Он посмотрел на нее с недоумением.
— Я хочу сказать, — улыбнулась она, — что он просто стареет, становится сентиментальным и начинает ценить семейные узы. Такое частенько случается, как тебе известно.
— Наверное, — не сразу отозвался Дэвид.
— Он старик, и ему одиноко.
Он бросил на нее быстрый взгляд.
— Ты хочешь, чтобы я поехал, верно, Хильда?
— Нехорошо пренебрегать отцовским приглашением. Наверное, я несколько старомодна, и поэтому мне трудно понять, почему хотя бы на Рождество не забыть о распрях? Ведь это тихий семейный праздник…

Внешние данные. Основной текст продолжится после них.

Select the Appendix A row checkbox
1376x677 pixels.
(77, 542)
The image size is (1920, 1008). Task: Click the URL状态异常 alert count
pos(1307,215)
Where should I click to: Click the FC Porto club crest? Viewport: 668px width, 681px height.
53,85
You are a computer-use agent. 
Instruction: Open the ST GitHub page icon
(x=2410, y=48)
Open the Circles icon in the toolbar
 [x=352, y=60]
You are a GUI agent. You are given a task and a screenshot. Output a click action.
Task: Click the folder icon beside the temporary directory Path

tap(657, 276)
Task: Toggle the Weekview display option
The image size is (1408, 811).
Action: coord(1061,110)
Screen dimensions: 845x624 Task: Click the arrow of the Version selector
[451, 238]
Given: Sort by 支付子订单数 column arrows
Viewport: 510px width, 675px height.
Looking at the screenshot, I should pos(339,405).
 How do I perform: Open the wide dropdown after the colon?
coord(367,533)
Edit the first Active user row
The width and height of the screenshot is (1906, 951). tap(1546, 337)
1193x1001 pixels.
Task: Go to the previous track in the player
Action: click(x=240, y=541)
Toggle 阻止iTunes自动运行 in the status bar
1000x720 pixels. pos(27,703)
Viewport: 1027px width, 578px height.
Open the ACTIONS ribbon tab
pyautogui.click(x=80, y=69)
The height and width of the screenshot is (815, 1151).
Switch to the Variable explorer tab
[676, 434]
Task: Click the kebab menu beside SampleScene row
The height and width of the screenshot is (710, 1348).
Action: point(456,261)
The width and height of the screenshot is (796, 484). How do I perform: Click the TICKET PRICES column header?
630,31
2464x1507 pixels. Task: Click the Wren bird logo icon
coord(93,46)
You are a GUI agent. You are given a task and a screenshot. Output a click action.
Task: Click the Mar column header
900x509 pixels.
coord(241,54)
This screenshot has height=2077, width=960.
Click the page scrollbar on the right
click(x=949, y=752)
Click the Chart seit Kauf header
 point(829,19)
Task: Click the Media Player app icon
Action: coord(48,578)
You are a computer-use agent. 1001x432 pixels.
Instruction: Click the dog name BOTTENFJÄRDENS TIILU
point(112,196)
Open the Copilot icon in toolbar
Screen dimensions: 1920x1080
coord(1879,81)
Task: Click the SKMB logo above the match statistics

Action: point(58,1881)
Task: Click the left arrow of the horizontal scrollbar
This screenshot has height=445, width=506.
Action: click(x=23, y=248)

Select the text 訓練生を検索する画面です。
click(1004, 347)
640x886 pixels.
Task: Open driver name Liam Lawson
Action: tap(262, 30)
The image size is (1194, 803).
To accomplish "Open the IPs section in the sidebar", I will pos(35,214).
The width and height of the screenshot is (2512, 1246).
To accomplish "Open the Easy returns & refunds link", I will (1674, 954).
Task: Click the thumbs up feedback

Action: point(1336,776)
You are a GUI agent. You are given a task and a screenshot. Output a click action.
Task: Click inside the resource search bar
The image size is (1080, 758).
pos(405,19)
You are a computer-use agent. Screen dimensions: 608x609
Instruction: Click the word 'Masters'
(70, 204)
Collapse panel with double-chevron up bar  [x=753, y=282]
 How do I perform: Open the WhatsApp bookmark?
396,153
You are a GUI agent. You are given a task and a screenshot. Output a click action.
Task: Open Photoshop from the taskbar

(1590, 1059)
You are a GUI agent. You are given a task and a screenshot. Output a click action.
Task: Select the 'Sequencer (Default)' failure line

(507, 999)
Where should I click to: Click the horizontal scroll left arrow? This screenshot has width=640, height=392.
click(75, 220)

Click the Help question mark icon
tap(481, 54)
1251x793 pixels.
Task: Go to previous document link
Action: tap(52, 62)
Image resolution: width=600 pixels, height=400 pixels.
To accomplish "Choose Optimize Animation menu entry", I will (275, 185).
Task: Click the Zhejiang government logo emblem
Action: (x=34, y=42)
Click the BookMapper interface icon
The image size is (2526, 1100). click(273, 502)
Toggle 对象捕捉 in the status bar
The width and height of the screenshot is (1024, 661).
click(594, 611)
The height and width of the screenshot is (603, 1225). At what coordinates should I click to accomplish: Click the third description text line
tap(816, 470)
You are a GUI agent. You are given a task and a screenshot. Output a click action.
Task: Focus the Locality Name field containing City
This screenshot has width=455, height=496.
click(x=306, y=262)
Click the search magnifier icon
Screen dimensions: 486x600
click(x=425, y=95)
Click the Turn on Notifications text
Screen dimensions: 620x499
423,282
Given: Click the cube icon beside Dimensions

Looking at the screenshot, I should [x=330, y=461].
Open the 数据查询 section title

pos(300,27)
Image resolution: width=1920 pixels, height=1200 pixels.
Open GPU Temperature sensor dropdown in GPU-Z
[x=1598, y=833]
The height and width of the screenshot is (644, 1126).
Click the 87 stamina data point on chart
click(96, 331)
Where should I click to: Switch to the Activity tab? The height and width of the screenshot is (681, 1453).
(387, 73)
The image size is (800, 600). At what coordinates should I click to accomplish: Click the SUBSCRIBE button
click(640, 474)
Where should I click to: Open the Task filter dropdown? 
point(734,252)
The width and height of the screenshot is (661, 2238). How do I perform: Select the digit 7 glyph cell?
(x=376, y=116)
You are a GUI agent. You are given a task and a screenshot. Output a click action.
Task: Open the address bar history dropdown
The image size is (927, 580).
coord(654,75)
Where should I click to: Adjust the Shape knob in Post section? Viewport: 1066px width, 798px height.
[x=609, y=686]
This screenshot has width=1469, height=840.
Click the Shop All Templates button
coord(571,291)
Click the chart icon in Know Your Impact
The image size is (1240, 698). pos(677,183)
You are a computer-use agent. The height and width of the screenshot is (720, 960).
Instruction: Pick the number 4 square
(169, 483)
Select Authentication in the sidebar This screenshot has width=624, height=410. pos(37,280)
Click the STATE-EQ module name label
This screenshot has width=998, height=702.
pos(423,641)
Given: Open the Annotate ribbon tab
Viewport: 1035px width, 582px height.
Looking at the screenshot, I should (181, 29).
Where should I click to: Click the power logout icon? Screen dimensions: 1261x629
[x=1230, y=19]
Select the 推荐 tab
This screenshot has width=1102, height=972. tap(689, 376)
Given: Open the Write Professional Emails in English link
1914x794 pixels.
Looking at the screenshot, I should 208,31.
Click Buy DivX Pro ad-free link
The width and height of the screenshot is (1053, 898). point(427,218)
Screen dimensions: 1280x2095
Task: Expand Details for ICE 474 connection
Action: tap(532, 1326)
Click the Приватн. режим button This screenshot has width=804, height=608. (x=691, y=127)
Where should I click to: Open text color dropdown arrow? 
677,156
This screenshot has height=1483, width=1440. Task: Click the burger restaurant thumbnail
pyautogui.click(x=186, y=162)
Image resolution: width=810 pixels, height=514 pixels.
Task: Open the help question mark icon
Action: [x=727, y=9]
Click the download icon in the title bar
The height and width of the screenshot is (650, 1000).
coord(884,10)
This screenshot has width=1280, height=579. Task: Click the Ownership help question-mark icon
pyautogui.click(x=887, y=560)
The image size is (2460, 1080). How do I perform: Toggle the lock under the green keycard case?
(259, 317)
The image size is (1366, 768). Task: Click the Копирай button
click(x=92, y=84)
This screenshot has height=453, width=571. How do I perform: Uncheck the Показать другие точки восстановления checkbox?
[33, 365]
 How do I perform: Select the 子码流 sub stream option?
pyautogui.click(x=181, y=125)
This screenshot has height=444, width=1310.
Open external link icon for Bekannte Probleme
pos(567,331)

— Забыть после всего, что было?
— Я понимаю тебя, мой дорогой, я понимаю. Но все это уже в прошлом. Все давным-давно миновало.
— Только не для меня.
— Потому что ты не хочешь об этом забыть. И снова и снова к этому возвращаешься…
— Я не могу забыть.
— Нет, ты просто не хочешь, не так ли, Дэвид?
Он сжал губы.
— Такие уж мы, семья Ли. Мы все помним, ничего не забываем.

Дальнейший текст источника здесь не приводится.